* STORED RECORDS:
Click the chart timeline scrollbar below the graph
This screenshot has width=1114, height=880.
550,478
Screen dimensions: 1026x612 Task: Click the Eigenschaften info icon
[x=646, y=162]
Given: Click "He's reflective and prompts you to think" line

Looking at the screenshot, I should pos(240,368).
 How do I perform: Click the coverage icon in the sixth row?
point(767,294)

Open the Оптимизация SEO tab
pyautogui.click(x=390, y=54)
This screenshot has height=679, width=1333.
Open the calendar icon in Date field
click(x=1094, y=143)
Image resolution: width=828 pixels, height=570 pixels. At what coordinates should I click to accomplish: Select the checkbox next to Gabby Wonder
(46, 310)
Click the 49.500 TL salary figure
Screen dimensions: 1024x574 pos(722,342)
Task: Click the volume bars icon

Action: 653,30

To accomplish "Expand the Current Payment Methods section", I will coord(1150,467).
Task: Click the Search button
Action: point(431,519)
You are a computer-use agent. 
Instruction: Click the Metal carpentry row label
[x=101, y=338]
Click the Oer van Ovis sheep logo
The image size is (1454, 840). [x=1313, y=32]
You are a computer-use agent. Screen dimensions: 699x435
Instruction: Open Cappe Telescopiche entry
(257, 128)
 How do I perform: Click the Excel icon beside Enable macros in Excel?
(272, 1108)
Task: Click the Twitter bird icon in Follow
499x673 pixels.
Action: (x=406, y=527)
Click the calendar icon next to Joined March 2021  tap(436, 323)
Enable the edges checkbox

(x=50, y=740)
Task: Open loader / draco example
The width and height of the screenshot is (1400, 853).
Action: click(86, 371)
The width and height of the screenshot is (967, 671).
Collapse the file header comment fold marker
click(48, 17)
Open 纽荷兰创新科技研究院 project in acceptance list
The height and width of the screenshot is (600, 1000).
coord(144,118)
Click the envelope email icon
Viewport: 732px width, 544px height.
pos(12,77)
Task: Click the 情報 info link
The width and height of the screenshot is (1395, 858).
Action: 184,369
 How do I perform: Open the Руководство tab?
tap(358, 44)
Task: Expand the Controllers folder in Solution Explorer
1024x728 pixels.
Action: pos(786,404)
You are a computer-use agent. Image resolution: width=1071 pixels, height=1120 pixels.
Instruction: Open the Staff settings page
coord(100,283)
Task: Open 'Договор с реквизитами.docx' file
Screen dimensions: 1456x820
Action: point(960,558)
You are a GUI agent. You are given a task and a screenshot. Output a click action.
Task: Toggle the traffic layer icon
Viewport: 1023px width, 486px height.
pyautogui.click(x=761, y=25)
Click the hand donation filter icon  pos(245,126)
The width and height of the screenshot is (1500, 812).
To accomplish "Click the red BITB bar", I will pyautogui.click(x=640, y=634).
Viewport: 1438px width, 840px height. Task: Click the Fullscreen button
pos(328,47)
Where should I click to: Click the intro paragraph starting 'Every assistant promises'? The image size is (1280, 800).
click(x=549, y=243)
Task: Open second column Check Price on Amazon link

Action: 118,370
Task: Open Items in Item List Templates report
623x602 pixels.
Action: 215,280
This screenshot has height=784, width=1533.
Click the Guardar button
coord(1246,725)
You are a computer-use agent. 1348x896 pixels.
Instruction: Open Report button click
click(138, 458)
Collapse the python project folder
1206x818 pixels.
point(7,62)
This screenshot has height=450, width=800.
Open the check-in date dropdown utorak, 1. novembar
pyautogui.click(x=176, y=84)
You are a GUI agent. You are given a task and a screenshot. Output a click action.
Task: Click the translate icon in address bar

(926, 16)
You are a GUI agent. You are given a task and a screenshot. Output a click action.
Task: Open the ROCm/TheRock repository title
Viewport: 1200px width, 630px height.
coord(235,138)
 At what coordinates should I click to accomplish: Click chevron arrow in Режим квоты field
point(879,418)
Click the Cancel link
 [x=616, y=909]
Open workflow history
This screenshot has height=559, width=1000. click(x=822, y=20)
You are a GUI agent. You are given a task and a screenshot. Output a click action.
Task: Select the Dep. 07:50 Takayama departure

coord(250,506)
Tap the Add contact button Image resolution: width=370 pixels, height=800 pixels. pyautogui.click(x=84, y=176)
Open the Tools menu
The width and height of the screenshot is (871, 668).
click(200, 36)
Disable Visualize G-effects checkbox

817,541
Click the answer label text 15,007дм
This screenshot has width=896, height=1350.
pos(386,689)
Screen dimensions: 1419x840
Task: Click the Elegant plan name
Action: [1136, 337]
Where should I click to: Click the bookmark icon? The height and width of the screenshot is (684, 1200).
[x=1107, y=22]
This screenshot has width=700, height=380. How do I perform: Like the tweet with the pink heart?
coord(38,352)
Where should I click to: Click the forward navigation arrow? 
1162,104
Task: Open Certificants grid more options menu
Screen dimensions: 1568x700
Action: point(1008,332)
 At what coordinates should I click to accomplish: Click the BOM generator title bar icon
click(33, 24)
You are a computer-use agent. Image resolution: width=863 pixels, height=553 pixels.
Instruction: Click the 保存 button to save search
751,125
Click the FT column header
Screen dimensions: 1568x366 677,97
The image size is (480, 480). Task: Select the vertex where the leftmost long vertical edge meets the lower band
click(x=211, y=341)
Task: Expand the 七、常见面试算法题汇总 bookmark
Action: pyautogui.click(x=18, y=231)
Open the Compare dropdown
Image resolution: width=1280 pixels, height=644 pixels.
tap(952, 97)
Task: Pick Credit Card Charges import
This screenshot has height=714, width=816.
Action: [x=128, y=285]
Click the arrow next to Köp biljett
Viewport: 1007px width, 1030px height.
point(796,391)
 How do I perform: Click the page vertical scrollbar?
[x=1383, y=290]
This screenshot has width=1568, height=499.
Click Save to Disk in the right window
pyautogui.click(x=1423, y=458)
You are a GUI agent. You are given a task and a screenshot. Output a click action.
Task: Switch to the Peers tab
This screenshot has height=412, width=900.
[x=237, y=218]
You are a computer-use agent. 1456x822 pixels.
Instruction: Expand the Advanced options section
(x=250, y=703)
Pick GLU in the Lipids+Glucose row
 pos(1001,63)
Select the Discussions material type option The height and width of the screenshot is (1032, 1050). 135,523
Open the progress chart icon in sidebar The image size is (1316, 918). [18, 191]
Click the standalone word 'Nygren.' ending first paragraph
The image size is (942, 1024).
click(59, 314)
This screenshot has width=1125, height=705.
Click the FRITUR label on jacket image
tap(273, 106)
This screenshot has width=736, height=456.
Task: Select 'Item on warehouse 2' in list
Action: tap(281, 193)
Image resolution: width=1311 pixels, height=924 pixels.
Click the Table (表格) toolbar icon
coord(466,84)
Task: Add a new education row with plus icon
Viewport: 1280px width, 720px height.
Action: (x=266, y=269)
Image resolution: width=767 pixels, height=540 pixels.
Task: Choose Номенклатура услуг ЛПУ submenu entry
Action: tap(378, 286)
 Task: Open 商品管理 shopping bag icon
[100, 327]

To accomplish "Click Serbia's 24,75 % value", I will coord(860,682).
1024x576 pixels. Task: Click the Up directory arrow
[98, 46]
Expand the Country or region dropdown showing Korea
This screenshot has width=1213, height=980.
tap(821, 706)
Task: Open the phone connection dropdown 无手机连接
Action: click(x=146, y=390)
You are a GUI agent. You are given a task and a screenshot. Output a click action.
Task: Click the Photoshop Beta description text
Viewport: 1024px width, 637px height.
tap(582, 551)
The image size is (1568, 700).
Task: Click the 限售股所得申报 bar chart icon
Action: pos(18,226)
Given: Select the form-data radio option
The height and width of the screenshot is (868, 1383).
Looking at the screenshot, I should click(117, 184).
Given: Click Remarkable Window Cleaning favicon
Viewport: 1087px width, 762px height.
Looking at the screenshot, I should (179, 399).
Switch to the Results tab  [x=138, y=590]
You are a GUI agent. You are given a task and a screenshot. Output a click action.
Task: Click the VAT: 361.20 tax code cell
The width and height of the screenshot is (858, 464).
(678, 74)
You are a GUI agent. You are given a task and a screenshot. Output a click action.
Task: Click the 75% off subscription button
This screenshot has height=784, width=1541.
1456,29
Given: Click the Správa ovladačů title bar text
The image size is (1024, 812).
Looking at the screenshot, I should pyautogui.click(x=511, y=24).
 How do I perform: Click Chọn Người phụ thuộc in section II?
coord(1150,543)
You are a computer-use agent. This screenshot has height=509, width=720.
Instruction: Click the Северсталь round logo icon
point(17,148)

* PROMPT: Can you reproduce unchanged the part that opens with the line containing "At what coordinates should I click to accomplish: Click chevron" and closes with the line containing "tap(952, 97)", including both of those lines?

* SOLUTION TO THIS PROBLEM:
 At what coordinates should I click to accomplish: Click chevron arrow in Режим квоты field
point(879,418)
Click the Cancel link
 [x=616, y=909]
Open workflow history
This screenshot has height=559, width=1000. click(x=822, y=20)
You are a GUI agent. You are given a task and a screenshot. Output a click action.
Task: Select the Dep. 07:50 Takayama departure

coord(250,506)
Tap the Add contact button Image resolution: width=370 pixels, height=800 pixels. pyautogui.click(x=84, y=176)
Open the Tools menu
The width and height of the screenshot is (871, 668).
click(200, 36)
Disable Visualize G-effects checkbox

817,541
Click the answer label text 15,007дм
This screenshot has width=896, height=1350.
pos(386,689)
Screen dimensions: 1419x840
Task: Click the Elegant plan name
Action: [1136, 337]
Where should I click to: Click the bookmark icon? The height and width of the screenshot is (684, 1200).
[x=1107, y=22]
This screenshot has width=700, height=380. How do I perform: Like the tweet with the pink heart?
coord(38,352)
Where should I click to: Click the forward navigation arrow? 
1162,104
Task: Open Certificants grid more options menu
Screen dimensions: 1568x700
Action: point(1008,332)
 At what coordinates should I click to accomplish: Click the BOM generator title bar icon
click(33, 24)
You are a computer-use agent. Image resolution: width=863 pixels, height=553 pixels.
Instruction: Click the 保存 button to save search
751,125
Click the FT column header
Screen dimensions: 1568x366 677,97
The image size is (480, 480). Task: Select the vertex where the leftmost long vertical edge meets the lower band
click(x=211, y=341)
Task: Expand the 七、常见面试算法题汇总 bookmark
Action: pyautogui.click(x=18, y=231)
Open the Compare dropdown
Image resolution: width=1280 pixels, height=644 pixels.
tap(952, 97)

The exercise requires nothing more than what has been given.